Beberapa hari ini saya tidak ingin melihat berita di media cetak maupun di media televisi terkait dengan kecelakaan maut di Tugu Tani. Saya merasa trauma dan selalu dihinggapi kengerian yang teramat sangat atas peristiwa itu, khususnya setelah saya melihat video mengerikan dari para korban. Bukan hanya rasa kasihan, iba, sedih, tidak tega dan perasaan manusiawi lainnya, tetapi juga rasa amarah dan geram yang teramat sangat melihat sosok Afriani Susanti yang seakan tidak merasa bersalah itu, mungkin karena dia masih merasakan mabuk akibat obat-obatan terlarang yang dikonsumsinya.
Tetapi hari ini saya merasa lebih baik dengan adanya sebuah anekdot yang lumayan lucu untuk mengobati rasa kekecewaan terkait peristiwa kecelakaan tragis tersebut maupun kejadian yang lebih tragis di gedung DPR. Anekdot tersebut berbunyi seperti ini :
Dear Afriani Susanti
Setelah kamu keluar penjara nanti, akan kami sediakan :
1 unit mobil Xenia baru
2 kg shabu-shabu kualitas terbaik
3 hektar kebun ganja
Semuanya gratis untuk kamu tetapi hanya satu permintaan kami yaitu tolong kamu ngebut di gedung DPR ya…
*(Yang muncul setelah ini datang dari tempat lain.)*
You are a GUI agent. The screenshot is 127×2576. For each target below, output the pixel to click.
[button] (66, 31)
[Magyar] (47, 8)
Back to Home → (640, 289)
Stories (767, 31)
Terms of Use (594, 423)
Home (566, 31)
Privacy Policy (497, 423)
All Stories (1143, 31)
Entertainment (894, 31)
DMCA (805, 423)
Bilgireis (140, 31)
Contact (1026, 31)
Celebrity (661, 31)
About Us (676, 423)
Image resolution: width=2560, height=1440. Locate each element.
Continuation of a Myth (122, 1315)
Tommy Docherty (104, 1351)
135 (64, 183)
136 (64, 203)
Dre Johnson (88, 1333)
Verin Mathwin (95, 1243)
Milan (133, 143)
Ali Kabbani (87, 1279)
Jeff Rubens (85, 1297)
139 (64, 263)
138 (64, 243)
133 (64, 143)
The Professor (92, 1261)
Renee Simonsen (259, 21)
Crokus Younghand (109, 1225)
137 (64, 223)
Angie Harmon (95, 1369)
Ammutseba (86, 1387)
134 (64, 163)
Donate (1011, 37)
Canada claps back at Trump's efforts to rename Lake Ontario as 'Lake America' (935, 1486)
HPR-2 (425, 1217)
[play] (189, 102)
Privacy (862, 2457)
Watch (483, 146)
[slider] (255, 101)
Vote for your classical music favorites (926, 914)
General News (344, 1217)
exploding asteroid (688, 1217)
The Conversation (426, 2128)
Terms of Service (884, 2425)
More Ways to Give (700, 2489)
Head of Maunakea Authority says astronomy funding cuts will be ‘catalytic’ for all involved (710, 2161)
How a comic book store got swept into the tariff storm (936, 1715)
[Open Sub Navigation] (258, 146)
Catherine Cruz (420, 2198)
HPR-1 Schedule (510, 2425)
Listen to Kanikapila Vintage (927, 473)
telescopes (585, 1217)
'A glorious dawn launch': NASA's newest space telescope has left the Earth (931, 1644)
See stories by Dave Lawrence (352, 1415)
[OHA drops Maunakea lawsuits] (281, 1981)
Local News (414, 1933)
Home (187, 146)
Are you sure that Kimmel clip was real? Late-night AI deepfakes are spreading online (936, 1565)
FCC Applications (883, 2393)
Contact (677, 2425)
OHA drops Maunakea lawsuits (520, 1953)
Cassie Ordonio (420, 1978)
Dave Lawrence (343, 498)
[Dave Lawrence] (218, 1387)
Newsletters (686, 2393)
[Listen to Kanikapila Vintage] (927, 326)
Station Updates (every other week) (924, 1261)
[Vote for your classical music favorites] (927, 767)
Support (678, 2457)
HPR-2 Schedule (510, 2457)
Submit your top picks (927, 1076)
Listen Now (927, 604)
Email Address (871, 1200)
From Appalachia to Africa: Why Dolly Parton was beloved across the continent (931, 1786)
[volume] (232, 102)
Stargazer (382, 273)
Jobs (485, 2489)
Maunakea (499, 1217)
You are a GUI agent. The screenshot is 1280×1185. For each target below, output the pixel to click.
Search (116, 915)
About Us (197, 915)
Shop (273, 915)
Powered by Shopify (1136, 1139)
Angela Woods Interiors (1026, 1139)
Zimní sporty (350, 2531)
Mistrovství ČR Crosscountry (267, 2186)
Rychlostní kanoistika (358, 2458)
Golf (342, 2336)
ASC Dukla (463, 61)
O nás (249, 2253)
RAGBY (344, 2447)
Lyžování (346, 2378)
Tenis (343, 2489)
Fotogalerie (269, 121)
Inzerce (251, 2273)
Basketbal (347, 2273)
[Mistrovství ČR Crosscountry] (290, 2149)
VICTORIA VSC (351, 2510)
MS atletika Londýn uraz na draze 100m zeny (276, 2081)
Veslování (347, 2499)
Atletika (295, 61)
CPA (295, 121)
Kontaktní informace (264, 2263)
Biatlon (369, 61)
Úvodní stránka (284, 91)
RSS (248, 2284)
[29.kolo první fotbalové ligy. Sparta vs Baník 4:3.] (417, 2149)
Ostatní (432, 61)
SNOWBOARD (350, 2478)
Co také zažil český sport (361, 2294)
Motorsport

Sekian dari rakyat Indonesia
Sebuah anekdot yang berisi sindiran dan merupakan refleksi rasa kekecewaan dari sebagian besar rakyat Indonesia akhir-akhir ini. Terlalu banyak peristiwa yang menyakitkan hati rakyat dan entah kemana sosok seorang pemimpin ataupun sosok wakil rakyat sejati yang bisa dan mampu mewakili perasaan teraniaya itu.
Kejomplangan negeri ini mungkin akan menuju puncaknya, ketika di satu sisi keberadaban uang membuat para wakil duduk dengan nyaman di atas darah, keringat dan tangis rakyat, menghamburkan uang untuk sesuatu yang disebut kotoran, mengatasnamakan perjuangan membela aspirasi rakyat melalui seperangkat alat olahraga, dan lain sebagainya. Namun, di sisi yang lain, sandal jepit, setandan pisang, selayang surat kerisauan hati, bahkan nyawa pun akan diberikan rakyat demi meniti jalan tidak bertuan yang akan membawa anak-anak ke rumah pendidikan.
Sepertinya sudah putus urat malu para wakil dan pemimpin bangsa ini. Saya cinta Indonesia, tapi saya tidak cinta dengan orang-orang yang mengaku sebagai pemimpin atau wakil rakyat itu! Panca indera mereka sudah rusak dan lumpuh semua karena mungkin Tuhan sudah terlalu murka hingga menggelapkan dan menutup semua panca indera mereka.
Benar sekiranya ketika seorang teman mengatakan anekdot menyakitkan bahwa “suara keset tidak akan pernah didengar”. Kita ini ibaratnya keset, yang hanya berfungsi sebagai pajangan untuk membersihkan kaki orang-orang bertuan. Tempat mereka membersihkan segala kekotoran hidupnya tanpa pernah menganggap bahwa keset itu sebenarnya ada dan bisa bersuara.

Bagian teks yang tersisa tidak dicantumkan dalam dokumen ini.